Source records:
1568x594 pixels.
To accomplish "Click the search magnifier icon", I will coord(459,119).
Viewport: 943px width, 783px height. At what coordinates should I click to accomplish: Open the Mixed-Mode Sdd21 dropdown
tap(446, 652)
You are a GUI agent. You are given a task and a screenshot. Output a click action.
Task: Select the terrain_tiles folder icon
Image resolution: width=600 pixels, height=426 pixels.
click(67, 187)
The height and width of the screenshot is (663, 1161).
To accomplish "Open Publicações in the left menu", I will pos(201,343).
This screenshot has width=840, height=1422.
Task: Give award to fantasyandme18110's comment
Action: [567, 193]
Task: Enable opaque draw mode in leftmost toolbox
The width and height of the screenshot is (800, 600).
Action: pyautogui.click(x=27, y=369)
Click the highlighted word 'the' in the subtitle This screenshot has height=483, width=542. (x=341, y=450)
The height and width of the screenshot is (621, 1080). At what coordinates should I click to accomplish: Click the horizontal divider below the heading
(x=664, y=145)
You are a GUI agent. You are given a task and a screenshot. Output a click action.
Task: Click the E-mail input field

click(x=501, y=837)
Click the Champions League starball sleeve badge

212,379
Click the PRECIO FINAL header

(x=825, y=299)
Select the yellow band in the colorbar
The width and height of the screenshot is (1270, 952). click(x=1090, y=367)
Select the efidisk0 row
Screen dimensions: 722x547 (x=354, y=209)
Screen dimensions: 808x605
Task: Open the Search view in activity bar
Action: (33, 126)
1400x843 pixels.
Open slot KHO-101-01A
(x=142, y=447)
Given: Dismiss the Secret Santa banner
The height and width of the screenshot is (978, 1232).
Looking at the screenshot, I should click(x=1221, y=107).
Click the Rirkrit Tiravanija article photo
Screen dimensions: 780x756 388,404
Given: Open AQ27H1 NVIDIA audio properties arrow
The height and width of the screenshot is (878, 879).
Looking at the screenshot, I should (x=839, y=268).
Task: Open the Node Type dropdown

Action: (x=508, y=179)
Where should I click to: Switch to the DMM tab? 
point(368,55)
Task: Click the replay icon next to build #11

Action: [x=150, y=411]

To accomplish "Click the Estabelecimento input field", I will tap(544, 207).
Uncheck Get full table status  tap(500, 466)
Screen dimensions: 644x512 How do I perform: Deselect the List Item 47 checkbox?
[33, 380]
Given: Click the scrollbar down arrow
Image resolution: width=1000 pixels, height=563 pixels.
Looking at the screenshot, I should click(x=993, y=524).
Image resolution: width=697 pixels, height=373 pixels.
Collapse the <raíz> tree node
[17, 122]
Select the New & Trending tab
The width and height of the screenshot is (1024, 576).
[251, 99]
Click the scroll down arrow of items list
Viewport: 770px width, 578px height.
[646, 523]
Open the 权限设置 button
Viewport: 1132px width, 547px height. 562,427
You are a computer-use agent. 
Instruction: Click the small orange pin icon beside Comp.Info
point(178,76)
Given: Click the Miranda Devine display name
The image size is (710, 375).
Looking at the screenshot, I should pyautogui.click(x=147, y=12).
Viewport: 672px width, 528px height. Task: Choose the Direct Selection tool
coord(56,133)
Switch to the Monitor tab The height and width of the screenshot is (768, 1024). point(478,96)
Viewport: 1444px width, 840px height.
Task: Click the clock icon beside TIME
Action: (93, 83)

*Goal of the exercise*
Would you retype exactly the lines above, from the line with "Screen dimensions: 644x512" to the line with "Given: Click the Miranda Devine display name", with both end lines kept and nothing more?

*Solved problem*
Screen dimensions: 644x512 How do I perform: Deselect the List Item 47 checkbox?
[33, 380]
Given: Click the scrollbar down arrow
Image resolution: width=1000 pixels, height=563 pixels.
Looking at the screenshot, I should click(x=993, y=524).
Image resolution: width=697 pixels, height=373 pixels.
Collapse the <raíz> tree node
[17, 122]
Select the New & Trending tab
The width and height of the screenshot is (1024, 576).
[251, 99]
Click the scroll down arrow of items list
Viewport: 770px width, 578px height.
[646, 523]
Open the 权限设置 button
Viewport: 1132px width, 547px height. 562,427
You are a computer-use agent. 
Instruction: Click the small orange pin icon beside Comp.Info
point(178,76)
Given: Click the Miranda Devine display name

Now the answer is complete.